Xref: sserve comp.os.386bsd.questions:12292 comp.os.386bsd.misc:3163
Newsgroups: comp.os.386bsd.questions,comp.os.386bsd.misc
Path: sserve!newshost.anu.edu.au!munnari.oz.au!spool.mu.edu!howland.reston.ans.net!gatech!newsxfer.itd.umich.edu!uunet!brunix!mhw
From: mhw@cs.brown.edu (Mark Weaver)
Subject: Re: Whats wrong with Linux networking ???
Message-ID: <1994Aug13.012953.5809@cs.brown.edu>
Sender: news@cs.brown.edu
Organization: Brown University Department of Computer Science
References: <RSANDERS.94Aug9003813@hrothgar.mindspring.com> <CuA6w1.5tF@calcite.rhyolite.com> <32cs6g$l9t@klaava.Helsinki.FI> <CuDvpC.Irz@calcite.rhyolite.com>
Date: Sat, 13 Aug 1994 01:29:53 GMT
Lines: 47

In article <CuDvpC.Irz@calcite.rhyolite.com>,
Vernon Schryver <vjs@calcite.rhyolite.com> wrote:
>[...]  Regardless of how different Linux is internally from "real
>Unix", to survive as other than a teaching aid like Minux (which is an
>entirely respectable goal) it will have to converge to
>NetBSD/FreeBSD/4.4BSD-Lite and/or maybe System V on kernel interfaces
>so that people can fit kernel code into Linux as easily as the others.

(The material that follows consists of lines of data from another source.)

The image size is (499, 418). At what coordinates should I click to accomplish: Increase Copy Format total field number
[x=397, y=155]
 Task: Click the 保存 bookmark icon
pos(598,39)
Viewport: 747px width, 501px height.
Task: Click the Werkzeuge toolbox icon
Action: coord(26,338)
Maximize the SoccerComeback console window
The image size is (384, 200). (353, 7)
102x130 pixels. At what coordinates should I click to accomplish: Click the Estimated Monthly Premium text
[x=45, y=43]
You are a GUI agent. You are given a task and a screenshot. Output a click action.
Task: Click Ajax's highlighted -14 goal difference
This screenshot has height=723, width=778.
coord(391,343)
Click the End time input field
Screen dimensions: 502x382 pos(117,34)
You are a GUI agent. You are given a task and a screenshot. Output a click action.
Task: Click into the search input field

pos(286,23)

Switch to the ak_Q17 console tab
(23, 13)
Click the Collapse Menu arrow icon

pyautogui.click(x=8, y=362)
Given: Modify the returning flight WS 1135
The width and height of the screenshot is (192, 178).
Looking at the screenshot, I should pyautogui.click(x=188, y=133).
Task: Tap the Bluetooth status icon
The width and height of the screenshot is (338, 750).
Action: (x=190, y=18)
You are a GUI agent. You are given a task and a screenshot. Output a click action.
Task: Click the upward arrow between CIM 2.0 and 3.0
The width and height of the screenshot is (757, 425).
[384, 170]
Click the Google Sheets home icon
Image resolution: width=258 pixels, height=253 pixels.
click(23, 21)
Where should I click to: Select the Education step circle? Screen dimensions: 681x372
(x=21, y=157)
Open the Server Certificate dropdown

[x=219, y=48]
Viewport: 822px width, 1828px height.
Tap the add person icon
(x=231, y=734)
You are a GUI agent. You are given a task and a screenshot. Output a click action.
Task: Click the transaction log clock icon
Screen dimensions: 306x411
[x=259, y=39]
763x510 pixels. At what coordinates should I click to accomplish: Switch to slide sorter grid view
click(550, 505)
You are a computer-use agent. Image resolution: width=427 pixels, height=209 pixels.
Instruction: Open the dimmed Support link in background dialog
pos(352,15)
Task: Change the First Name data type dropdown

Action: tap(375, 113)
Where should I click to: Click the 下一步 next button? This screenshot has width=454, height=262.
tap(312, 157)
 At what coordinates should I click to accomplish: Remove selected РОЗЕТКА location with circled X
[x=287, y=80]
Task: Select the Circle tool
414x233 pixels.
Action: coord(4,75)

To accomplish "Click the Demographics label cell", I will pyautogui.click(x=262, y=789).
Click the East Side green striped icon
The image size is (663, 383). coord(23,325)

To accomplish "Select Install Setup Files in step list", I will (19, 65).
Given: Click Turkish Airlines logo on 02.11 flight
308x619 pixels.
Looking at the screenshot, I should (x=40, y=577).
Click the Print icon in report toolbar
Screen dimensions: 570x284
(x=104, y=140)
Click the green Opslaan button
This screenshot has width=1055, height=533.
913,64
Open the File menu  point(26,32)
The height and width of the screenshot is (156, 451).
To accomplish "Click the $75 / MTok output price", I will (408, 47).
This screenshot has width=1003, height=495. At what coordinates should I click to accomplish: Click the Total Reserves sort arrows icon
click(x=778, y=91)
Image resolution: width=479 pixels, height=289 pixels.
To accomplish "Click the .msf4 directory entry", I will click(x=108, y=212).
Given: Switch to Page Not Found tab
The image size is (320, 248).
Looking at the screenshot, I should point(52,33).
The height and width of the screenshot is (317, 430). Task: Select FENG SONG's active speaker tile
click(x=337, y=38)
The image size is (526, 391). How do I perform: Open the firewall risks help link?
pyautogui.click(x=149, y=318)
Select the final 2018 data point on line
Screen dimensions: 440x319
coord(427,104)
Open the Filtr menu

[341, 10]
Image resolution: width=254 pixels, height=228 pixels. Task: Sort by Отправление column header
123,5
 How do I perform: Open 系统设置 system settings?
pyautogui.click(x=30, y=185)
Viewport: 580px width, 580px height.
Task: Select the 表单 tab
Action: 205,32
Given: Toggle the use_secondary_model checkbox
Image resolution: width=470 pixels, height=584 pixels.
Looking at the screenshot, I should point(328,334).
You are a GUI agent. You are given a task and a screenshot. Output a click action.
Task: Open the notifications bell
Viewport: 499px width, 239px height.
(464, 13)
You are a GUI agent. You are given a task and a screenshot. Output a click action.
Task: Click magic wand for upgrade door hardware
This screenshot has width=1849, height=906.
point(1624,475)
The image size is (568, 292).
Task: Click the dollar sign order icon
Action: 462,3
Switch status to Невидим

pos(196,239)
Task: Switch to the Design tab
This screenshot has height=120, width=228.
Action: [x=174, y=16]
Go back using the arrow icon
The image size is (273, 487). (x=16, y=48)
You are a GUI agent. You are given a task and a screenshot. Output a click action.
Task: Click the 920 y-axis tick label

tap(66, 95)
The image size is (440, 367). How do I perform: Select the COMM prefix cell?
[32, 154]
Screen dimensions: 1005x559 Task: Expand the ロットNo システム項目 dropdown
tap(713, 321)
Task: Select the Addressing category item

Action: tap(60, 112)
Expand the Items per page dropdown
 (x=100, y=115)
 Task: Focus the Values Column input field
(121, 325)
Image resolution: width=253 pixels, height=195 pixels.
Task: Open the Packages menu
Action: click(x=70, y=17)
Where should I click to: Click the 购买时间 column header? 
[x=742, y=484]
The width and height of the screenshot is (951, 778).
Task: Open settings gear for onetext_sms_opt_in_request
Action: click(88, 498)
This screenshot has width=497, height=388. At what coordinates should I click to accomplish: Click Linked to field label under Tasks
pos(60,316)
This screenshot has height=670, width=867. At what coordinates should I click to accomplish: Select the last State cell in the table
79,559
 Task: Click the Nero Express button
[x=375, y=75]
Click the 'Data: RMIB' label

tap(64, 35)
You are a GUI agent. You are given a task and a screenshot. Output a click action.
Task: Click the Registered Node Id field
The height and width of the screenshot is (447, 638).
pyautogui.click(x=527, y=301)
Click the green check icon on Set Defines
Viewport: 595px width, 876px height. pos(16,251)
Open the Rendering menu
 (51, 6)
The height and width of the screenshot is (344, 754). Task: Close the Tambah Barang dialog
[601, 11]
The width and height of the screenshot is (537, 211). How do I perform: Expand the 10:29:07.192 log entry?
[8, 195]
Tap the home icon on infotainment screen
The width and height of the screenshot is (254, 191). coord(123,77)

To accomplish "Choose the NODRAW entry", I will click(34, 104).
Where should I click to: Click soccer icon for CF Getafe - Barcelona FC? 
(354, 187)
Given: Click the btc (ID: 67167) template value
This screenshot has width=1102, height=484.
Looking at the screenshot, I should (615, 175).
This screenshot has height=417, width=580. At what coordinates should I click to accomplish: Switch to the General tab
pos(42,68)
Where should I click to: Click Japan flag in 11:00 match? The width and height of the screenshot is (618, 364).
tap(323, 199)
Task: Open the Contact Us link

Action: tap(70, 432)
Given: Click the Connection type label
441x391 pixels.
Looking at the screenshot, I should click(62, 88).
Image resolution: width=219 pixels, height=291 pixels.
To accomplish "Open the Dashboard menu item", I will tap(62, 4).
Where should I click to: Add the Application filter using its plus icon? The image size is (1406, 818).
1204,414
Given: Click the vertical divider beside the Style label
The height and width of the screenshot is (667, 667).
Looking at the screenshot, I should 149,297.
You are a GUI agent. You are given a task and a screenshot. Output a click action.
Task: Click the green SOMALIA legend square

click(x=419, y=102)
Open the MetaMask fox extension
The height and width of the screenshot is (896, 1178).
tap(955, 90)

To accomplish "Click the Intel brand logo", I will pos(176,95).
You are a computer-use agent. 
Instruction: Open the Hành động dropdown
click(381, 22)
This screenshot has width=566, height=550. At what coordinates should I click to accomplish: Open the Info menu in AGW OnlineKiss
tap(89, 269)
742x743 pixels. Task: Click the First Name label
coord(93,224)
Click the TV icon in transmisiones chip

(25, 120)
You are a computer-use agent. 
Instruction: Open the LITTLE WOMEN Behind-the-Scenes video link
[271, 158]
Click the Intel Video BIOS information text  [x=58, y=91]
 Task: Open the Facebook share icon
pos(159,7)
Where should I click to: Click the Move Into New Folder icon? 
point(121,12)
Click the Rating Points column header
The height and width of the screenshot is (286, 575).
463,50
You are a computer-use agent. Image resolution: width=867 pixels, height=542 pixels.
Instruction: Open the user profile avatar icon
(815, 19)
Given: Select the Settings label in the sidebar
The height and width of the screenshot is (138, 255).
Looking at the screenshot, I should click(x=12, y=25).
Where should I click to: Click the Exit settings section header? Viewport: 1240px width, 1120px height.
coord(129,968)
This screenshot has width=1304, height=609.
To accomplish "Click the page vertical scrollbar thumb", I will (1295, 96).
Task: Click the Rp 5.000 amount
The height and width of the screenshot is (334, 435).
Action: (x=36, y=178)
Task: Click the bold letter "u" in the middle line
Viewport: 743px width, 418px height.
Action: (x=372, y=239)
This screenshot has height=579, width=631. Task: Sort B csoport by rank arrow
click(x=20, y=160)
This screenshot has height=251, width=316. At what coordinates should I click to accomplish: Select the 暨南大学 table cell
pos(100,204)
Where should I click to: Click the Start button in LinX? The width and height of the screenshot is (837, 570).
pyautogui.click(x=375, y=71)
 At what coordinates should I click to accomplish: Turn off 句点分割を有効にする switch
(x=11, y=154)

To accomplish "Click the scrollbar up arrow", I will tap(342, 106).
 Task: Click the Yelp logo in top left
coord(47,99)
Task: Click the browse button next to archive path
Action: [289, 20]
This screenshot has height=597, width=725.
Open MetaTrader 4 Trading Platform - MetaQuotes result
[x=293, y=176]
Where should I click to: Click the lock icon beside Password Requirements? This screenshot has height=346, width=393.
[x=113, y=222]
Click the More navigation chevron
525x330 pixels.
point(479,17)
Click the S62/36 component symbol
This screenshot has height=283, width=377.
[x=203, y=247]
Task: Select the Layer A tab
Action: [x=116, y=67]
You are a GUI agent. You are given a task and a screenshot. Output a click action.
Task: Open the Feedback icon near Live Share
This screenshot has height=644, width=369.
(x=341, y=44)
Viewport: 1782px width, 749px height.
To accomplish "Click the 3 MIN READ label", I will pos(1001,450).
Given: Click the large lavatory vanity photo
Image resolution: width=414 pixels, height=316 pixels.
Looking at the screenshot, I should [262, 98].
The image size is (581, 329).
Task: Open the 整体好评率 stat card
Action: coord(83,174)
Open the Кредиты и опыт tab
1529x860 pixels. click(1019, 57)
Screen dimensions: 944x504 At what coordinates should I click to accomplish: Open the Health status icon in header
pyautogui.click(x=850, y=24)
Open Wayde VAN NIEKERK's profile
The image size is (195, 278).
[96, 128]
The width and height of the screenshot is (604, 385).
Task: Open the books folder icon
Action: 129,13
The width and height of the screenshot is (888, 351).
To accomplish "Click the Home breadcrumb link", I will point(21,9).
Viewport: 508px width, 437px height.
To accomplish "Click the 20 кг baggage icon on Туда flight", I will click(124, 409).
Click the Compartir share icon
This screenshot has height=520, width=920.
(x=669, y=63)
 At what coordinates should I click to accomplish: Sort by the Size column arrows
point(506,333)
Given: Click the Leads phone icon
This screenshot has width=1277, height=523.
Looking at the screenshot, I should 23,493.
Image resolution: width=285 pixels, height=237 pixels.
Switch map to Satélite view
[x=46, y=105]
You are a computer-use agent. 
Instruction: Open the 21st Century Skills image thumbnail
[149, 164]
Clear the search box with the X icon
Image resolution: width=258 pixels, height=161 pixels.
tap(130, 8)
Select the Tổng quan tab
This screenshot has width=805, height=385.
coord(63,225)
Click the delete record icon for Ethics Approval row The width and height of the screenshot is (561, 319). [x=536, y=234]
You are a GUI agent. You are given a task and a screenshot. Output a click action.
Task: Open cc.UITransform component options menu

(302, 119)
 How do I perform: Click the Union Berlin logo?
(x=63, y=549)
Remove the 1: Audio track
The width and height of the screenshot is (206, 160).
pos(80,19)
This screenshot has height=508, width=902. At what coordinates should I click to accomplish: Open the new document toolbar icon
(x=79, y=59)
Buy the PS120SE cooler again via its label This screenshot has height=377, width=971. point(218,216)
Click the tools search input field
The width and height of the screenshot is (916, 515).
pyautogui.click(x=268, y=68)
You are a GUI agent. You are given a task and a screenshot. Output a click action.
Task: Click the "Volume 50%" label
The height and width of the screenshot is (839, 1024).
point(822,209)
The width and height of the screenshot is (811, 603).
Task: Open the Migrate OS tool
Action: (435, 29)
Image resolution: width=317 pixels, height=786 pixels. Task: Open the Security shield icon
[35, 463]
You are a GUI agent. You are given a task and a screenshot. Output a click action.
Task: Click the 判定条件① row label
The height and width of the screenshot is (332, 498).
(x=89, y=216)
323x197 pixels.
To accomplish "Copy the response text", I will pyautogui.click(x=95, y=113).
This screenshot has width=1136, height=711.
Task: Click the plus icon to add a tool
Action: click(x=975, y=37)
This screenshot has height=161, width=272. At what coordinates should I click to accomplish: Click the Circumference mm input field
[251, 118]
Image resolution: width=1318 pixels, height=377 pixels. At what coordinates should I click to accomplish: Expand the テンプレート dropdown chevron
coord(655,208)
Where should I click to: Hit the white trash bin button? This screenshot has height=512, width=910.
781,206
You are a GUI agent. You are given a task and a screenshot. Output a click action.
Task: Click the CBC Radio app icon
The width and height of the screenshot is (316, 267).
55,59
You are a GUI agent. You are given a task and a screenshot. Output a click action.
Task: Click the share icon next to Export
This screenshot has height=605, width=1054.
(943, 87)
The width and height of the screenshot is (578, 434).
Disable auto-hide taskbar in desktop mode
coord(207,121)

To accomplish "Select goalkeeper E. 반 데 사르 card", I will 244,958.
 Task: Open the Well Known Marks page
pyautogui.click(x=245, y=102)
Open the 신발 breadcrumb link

Although I personally use NetBSD, I must defend Linux here.  I have
much more faith that Linux will survive as more than a "teaching
aid" than I do for NetBSD/FreeBSD.

Furthermore, although I haven't looked at any of the kernels in
depth at a source level, Linux feels a hell of a lot faster on my
system than *BSD.  Part of that is that meta-data is not written
synchronously to the filesystem by default, although you can change
that.

However, regardless of the filesystem, I have found that when I
have run Linux, it hardly ever thrashes with my 16mb, whereas NetBSD
thrashes very easily.  They must be doing something right.

>That Linux is very different implies no more than that one would need
>thicker glue to convert to and from mbufs.  For example, converting
>between STREAMS buffers and mbufs is old hat for people in my vicinity.

For Linux, it hardly matters.  They have such an army of programmers,
they'll be happy to rewrite what other companies won't.  Right
after watching a thread on the 386bsd groups about how the new
Adaptec controllers would never be supported, I see an alpha version
of a driver floating around the Linux community.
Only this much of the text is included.